Encadrants : S Nahon, G Certain
Co-encadrement : F Cerutti, T Hattab, A Jadaud, JH Bourdeix
Durée : 6-8 mois
Pour candidater : Envoyer CV + Lettre de Motivation (1/2 page) à :
sarah.nahon@inrae.fr
Gregoire.Certain@ifremer.fr
Contexte
L’exploitation durable des ressources marines est un enjeu majeur pour la préservation des écosystèmes. Le Golfe du Lion, situé au nord-ouest de la Méditerranée, revêt une importance particulière en tant que zone de pêche stratégique pour la filière halieutique française en Méditerranée. Depuis les années 1990, les campagnes océanographiques MEDITS (pour les espèces démersales) et PELMED (pour les espèces pélagiques) assurent le suivi de l’état des stocks halieutiques dans le Golfe du Lion. Ces séries temporelles à long terme ont permis de mettre en évidence des dynamiques contrastées au sein des communautés, avec des espèces montrant des signes d’effondrement (merlu), d’autres modifiant leur cycle de vie (sardine), d’autres en augmentation (rouget, crevette rose du large…). Ces évolutions ont majoritairement été attribuées aux pressions anthropiques exercées sur les écosystèmes marins tels que la surexploitation des ressources halieutiques et les effets du changement climatique.

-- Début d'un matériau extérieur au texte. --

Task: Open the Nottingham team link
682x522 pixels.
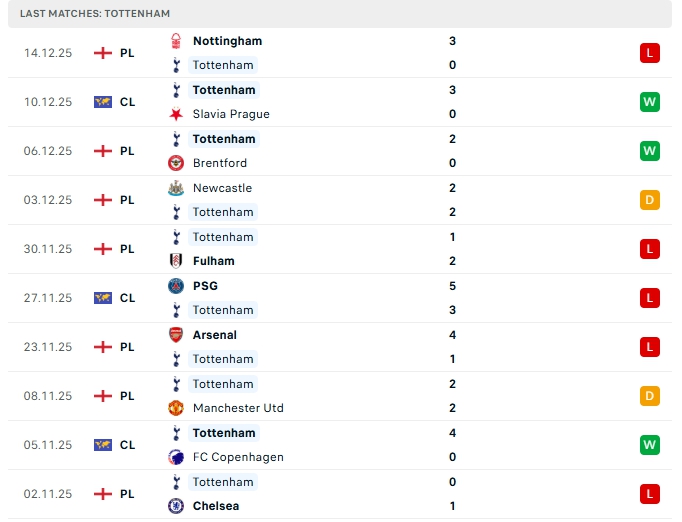Action: click(x=227, y=41)
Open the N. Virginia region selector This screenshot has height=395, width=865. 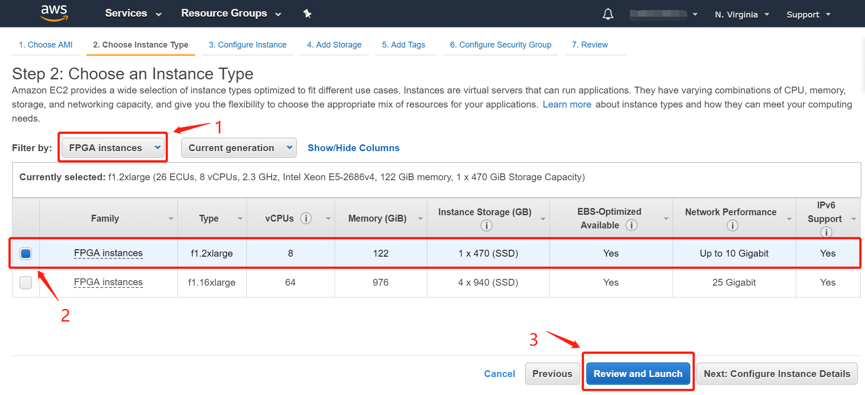click(x=741, y=14)
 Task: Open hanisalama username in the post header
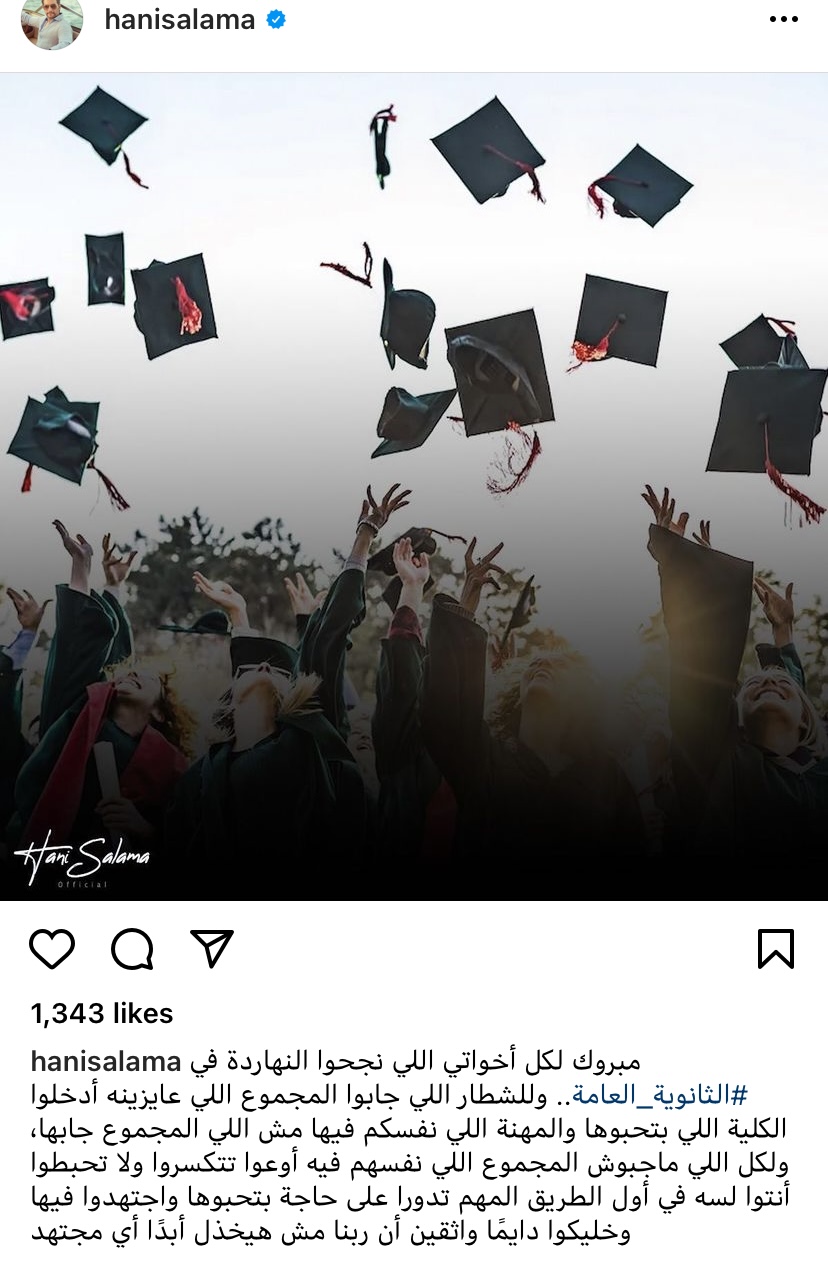180,20
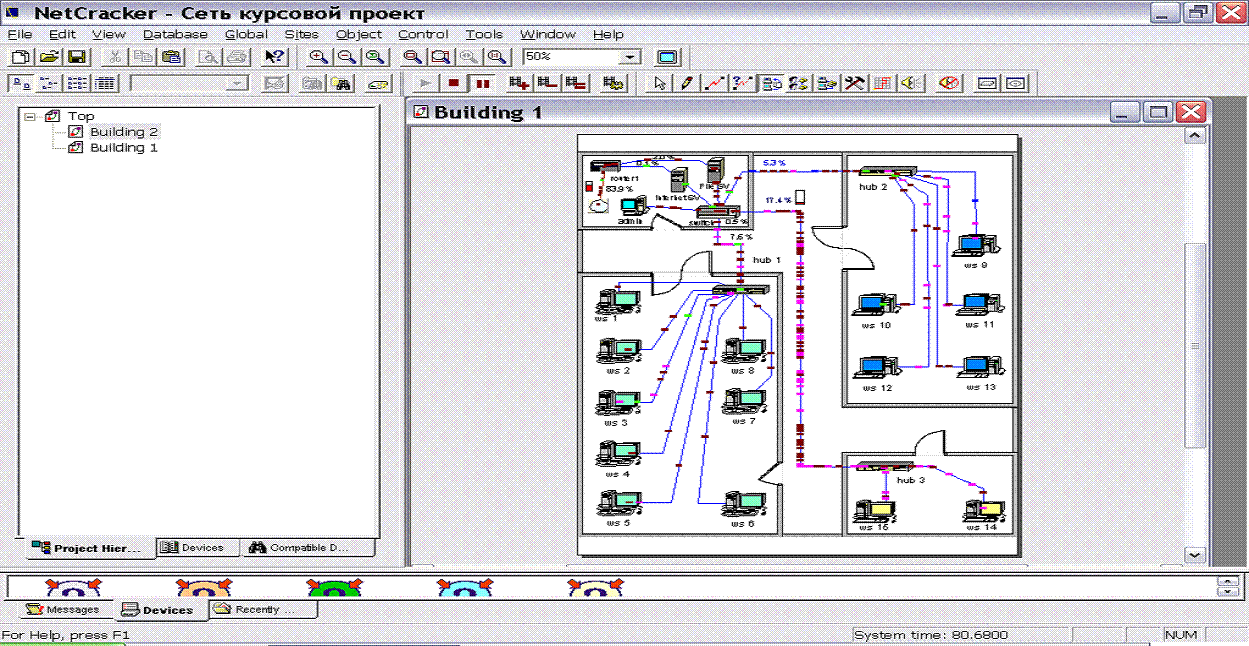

Dans ce contexte, l’utilisation de modèles écosystémiques s’avère essentielle pour simuler les dynamiques des écosystèmes et proposer des scenarios de gestion durable des ressources naturelles. Ces outils intégrateurs reposent principalement sur des postulats de catégorisation trophique des espèces ou groupes fonctionnels ainsi que leurs interactions (i.e. consommateur primaire, espèce fourrage, proie, prédateur…). A l’échelle interspécifique, il est généralement admis que le niveau trophique des organismes est corrélé avec leur taille (Romero‐Romero et al., 2016). Toutefois, cette relation dépend fortement de l’écologie fonctionnelle des groupes considérés. Elle se vérifie chez les carnivores, mais tend à disparaître chez les herbivores (Keppeler et al., 2020). Par ailleurs, à l’échelle intraspécifique, le régime alimentaire des individus évolue souvent au cours de leur cycle de vie, les stades juvéniles exploitant en général des ressources de plus bas niveau trophique que les adultes (Romanuk et al., 2011). En Méditerranée, les données empiriques, collectées de manière systématique sur le terrain et permettant de valider ces hypothèses, restent rares, en particulier pour les poissons, les crustacés et les céphalopodes.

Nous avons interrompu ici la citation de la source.